📻28.Bölüm📻

5.9K 549 192
                                    

28.Bölüm
''Ay ışığı tende bıçak, giden sürgün kalan kaçak. Aşk bize sıla...''

______________________________________________________________________________________________________________________________________________________________________________

Takvimler on üç eylül bin dokuz yüz sekseni gösteriyor olsa da henüz sabaha güneş doğmamıştı. Nitekim güneş o gün ve günlerde kolay kolay doğmayacaktı. Filiz binbir acı ve kıvranış ile nihayet bebeğini sağ salim dünyaya getirebilmişti. Minicik, tıpkı annesine benzeyen tatlı bir kızı olmuştu. Onu gördüğünde Oktay'da tıpkı böyle söylemiş, genç kız ağabeyine sımsıkı sarılıp dakikalarca hıçkıra hıçkıra ağlamıştı. Ardından biraz olsun uyuyup dinlenmiş, sonrada temizlenip bebeğini ilk kez emzirmişti. Bu anlara böyle yakinen şahitlik edebildiği için mutluluk dolmuştu Feride. Şimdiyse Filiz'in lavaboya gittiği bir anda minik bebeği kucağına almış, değiştirip temiz çarşaflar yaydığı yatağın ucuna oturmuştu. Yaprak yeşilleri avuç içi kadar suratı olan güzelliği seyre dalmıştı. Öyle ki , içeri girip yanına ilişen ve kollarını ona sarmalayan kocasını bile sonradan fark etmişti. Mehmed Tahir başını karısının omuzuna yerleştirmiş, yanaklarını usulca birbirine yaslamıştı. Derin bir iç çekmişti Feride.
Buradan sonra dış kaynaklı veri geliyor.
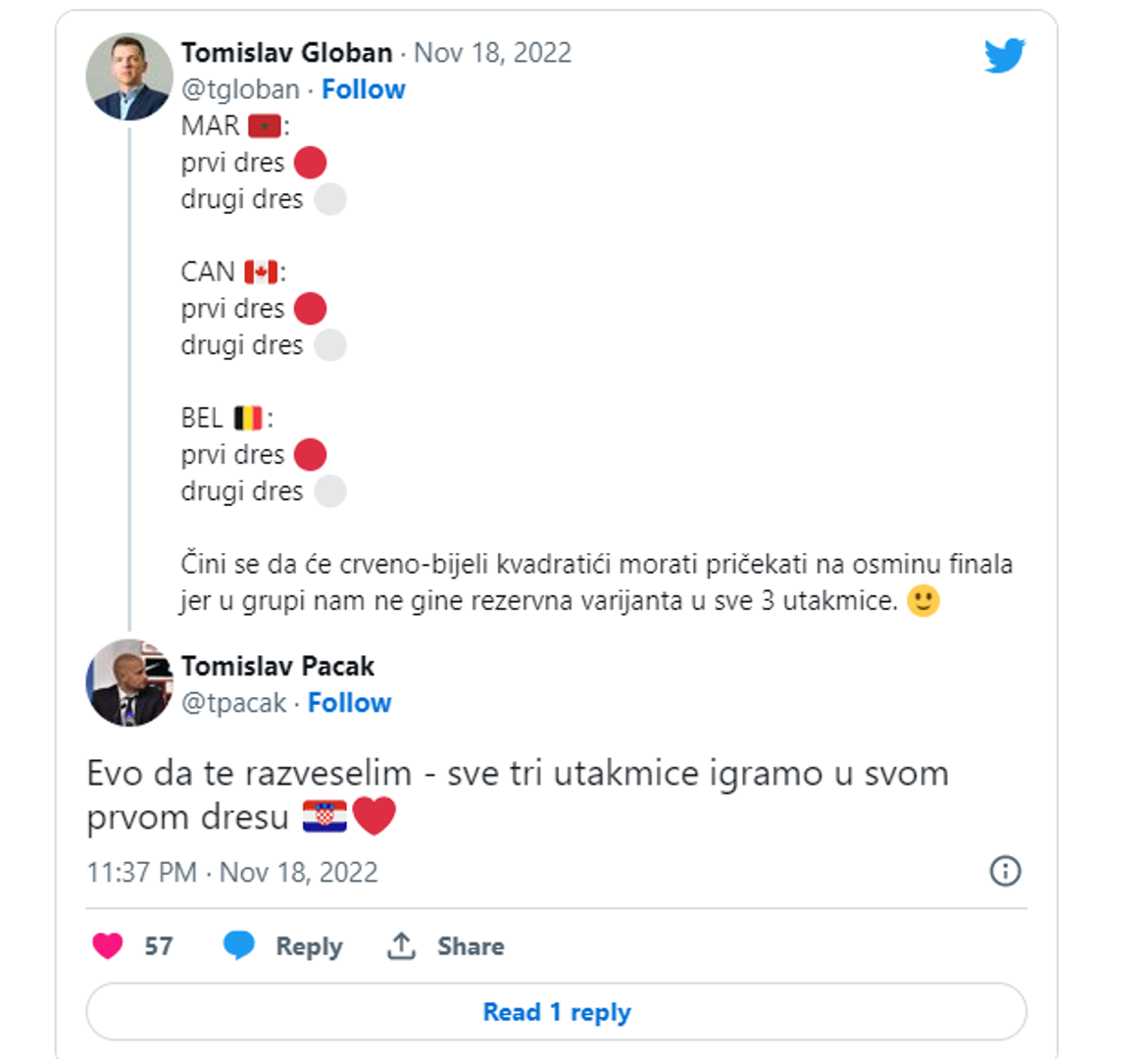Screen dimensions: 1148x1059
Task: Open the Tomislav Pacak name link
Action: tap(277, 666)
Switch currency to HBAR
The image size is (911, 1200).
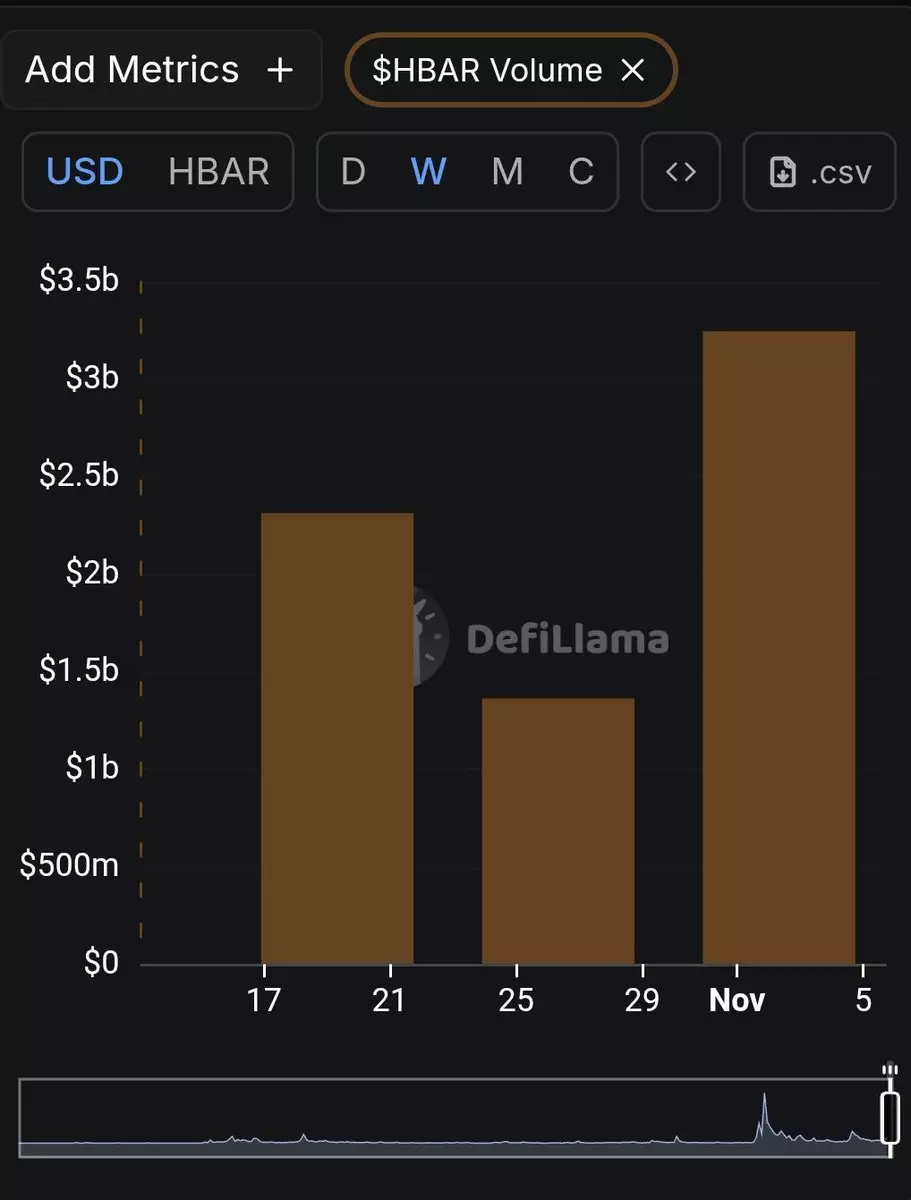(x=219, y=172)
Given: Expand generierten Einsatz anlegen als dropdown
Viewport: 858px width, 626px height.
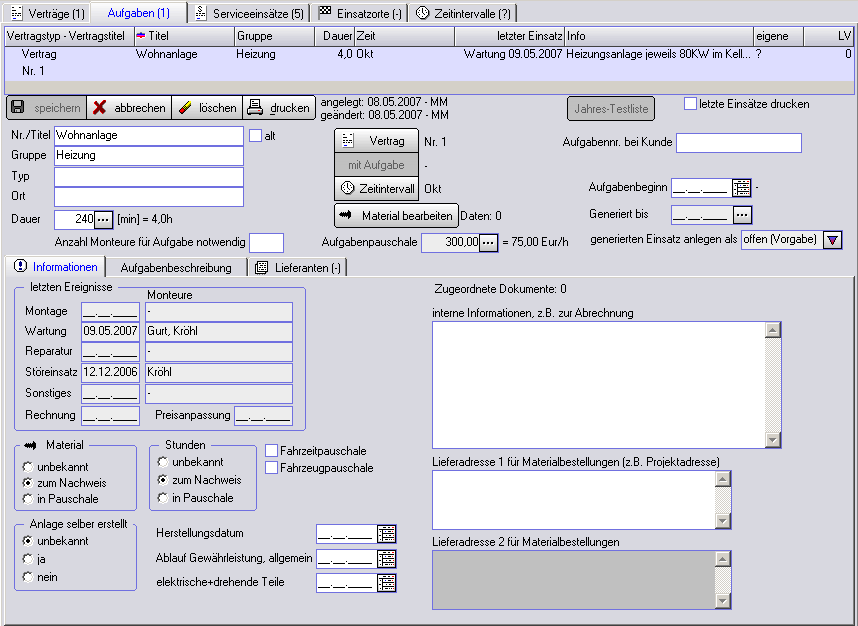Looking at the screenshot, I should point(833,240).
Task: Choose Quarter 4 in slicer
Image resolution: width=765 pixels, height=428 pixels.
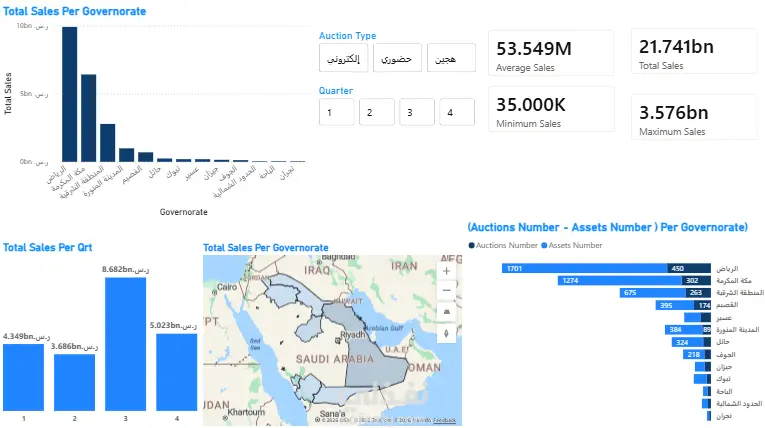Action: 456,113
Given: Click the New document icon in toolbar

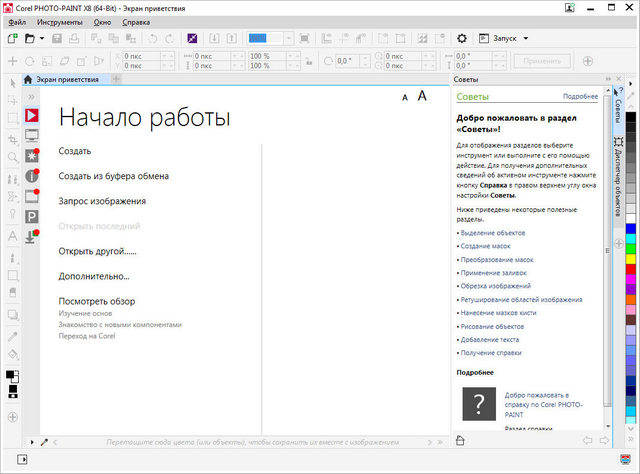Looking at the screenshot, I should click(x=12, y=38).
-Bir melek gibi değil mi ? Hatta bir mucize! Ellerime doğduğuna hala inanamıyorum.'demişti sona doğru bir fısıltıya dönüşen mırıltısıyla. Genç adamın duyduğu sözlerle dudakları içtenlikle kıvrılmıştı. Kırk yıl düşünse bu gece bu çatı altında bir bebek sesi duyacağı gelmezdi aklına. Tek dileği sevdiğine kavuşmakken yaşadıkları şaşırtıcıydı. Elini uzatıp karısının bebeği tutan narin parmaklarına sevgi dolu bir dokunuş bırakmıştı.

-Sendeki huzuru fark etmiş görünüyor. Baksana nasıl da rahat uyuyor kollarında.'

Dediğiyle yüzünü çevirip Feride'nin az evvel giydiği elbisesinin açıkta bıraktığı gerdanına uzanmış, burnunu oraya hafifçe sürterek belli belirsiz bir buse kondurmuştu. Saatler evvel aynı yatakta tutkuyla sevişirken şimdi hiçbir şey yaşanmamış gibi bebek seviyorlardı. Hakikaten insanoğlunun bir saniye sonrasına garantisi yoktu. Genç kızın gözleri hissettiği dokunuşun huzuruyla kapanmış, boğazından geçen kısa yutkunuş ile dönüp yaprak yeşillerini kocasının esmer çehresinde gezdirmişti.

-Bu yaptıklarını ömrüm boyunca unutmayacağım. Çok korkuyorum. Lakin yanımda sen olduğun müddetçe dik durmayı öğreniyorum.'demişti incecik duyulan nahif sesiyle. Unutmayacak, hatta nefes aldığı her gün kendine bu günleri anımsatacaktı. Kim evlendiği gece karısının hatrına iki komünisti, üstelik de ihtilal olduğu vakitler evine alırdı ki ? Ama yapmıştı. Mehmed Tahir ne hissettiğini bildiği halde Oktay'ı dahi misafir ediyordu evinde. Bunun minneti nasıl olacak bilmiyordu. Genç adam ise bunları konuşmak istemiyordu. Evet bunları Feride için yapıyordu. Her an ona diklenen, terslenen, karısına karşı olan hislerini fütursuzca göstermekten çekinmeyen o adamı bu çatı altında Feride için tutuyordu. Fakat karısının bunlar için ona ölesiye bir minnet duymasını istemiyordu. Aşklarının minnetin gölgesinde kalmasını istemiyordu.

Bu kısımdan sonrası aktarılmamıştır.